Use the discriminant to determine whether the quadratic equation has two unequal real solutions, a repeated real solution, or no real solution, without solving the equation.
5x^2-2x+6=0
A. Two Unequal Solutions
B. One repeated Solution
C. No real solutions
I chose C is that correct?
correct, the discriminant has a negative value
To determine the type of solutions without solving the quadratic equation, you can use the discriminant. The discriminant is the expression underneath the square root sign in the quadratic formula and is calculated as follows:
Discriminant (D) = b^2 - 4ac
In the given quadratic equation 5x^2 - 2x + 6 = 0, we can identify the values of a, b, and c from the equation as follows:
a = 5
b = -2
c = 6
Now, substitute these values into the discriminant formula:
D = (-2)^2 - 4(5)(6)
D = 4 - 120
D = -116
By calculating the discriminant, we find that it equals -116.

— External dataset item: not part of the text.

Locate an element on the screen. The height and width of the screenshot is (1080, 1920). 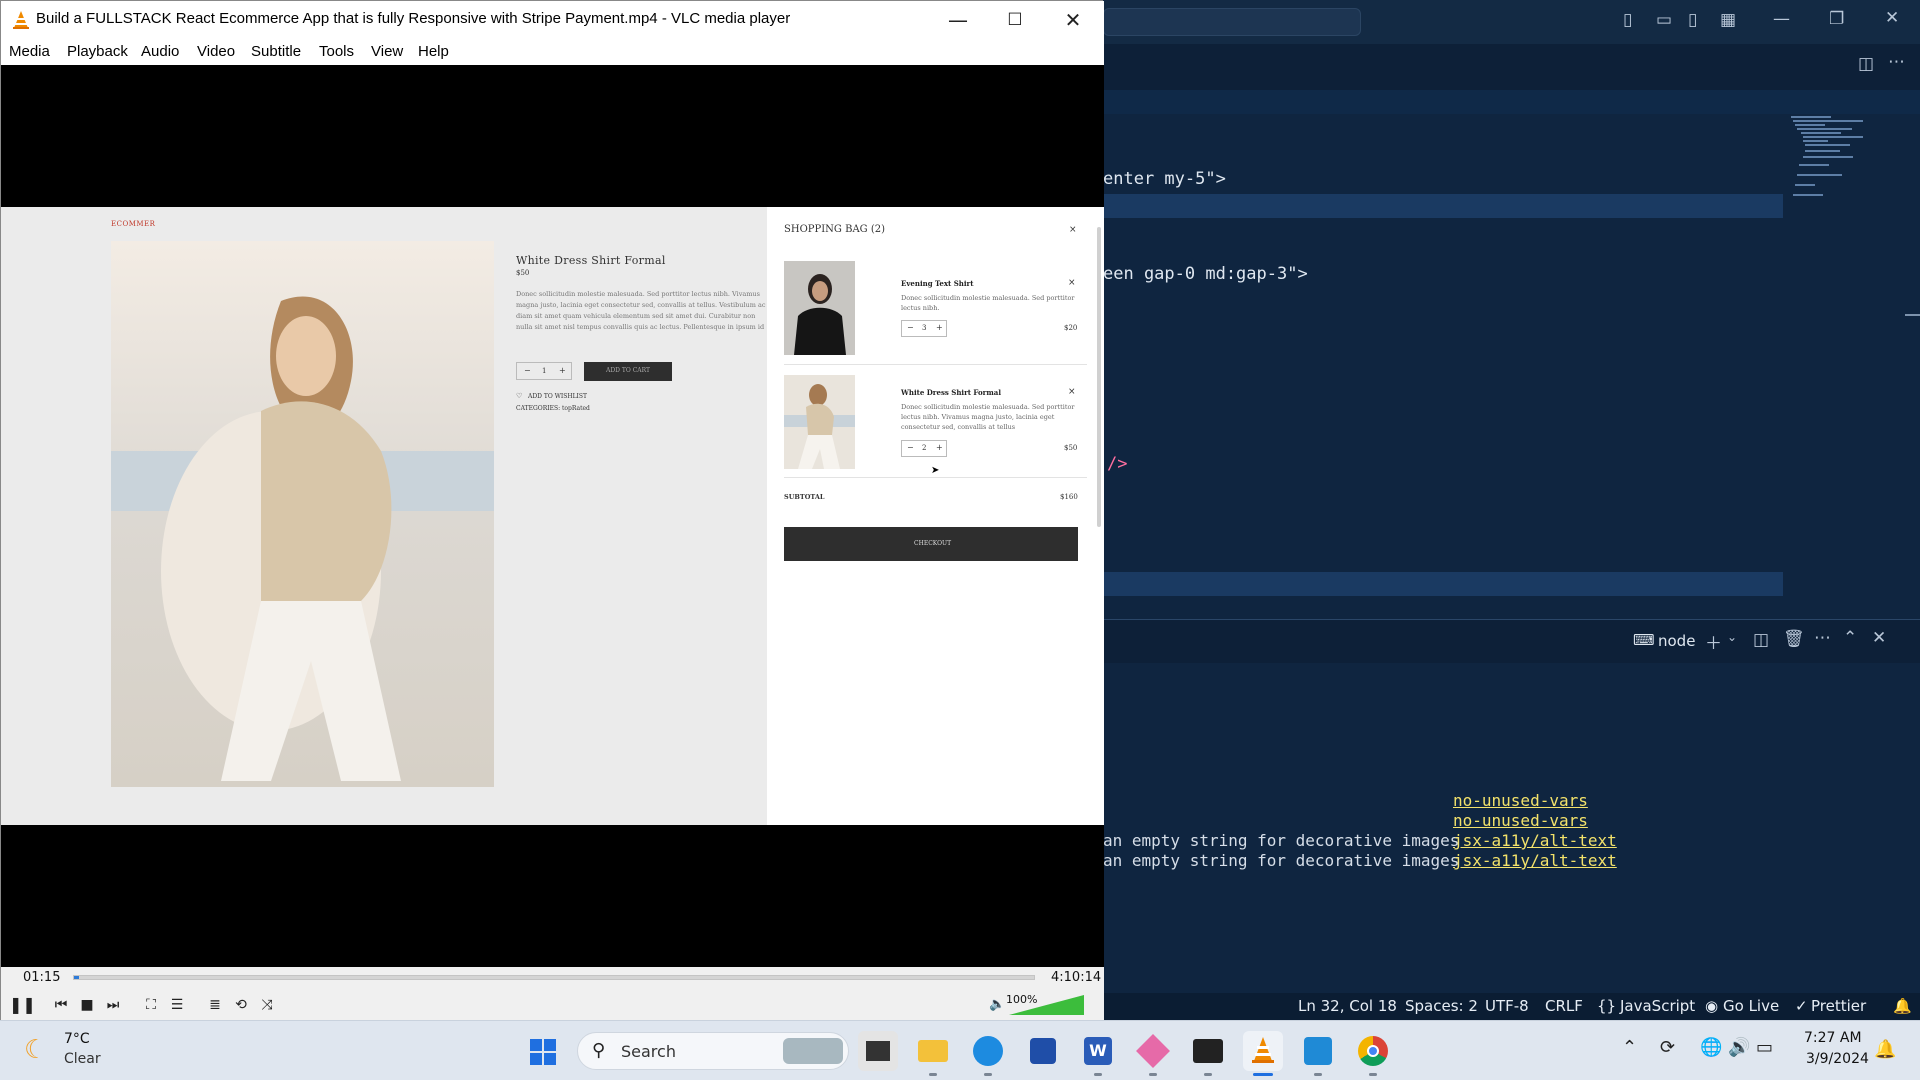
close-icon: ✕ is located at coordinates (1892, 18).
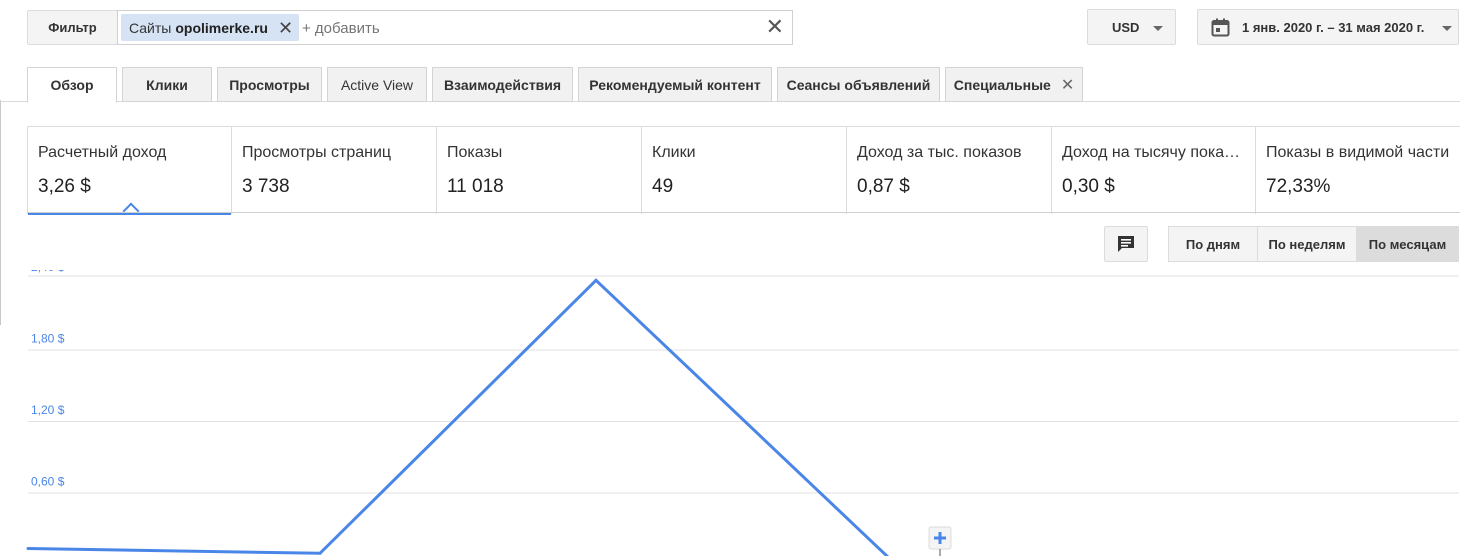  I want to click on scorecard-label: Показы в видимой части, so click(1358, 152).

Based on the value of the discriminant, we can determine the type of solutions:
If the discriminant (D) is greater than 0, the quadratic equation has two unequal real solutions.
If the discriminant (D) is equal to 0, the quadratic equation has one repeated real solution.
If the discriminant (D) is less than 0, the quadratic equation has no real solutions.
In this case, since the value of the discriminant is -116 (which is less than 0), it means that the quadratic equation 5x^2 - 2x + 6 = 0 has no real solutions.
Therefore, selecting option C, "No real solutions," is indeed correct.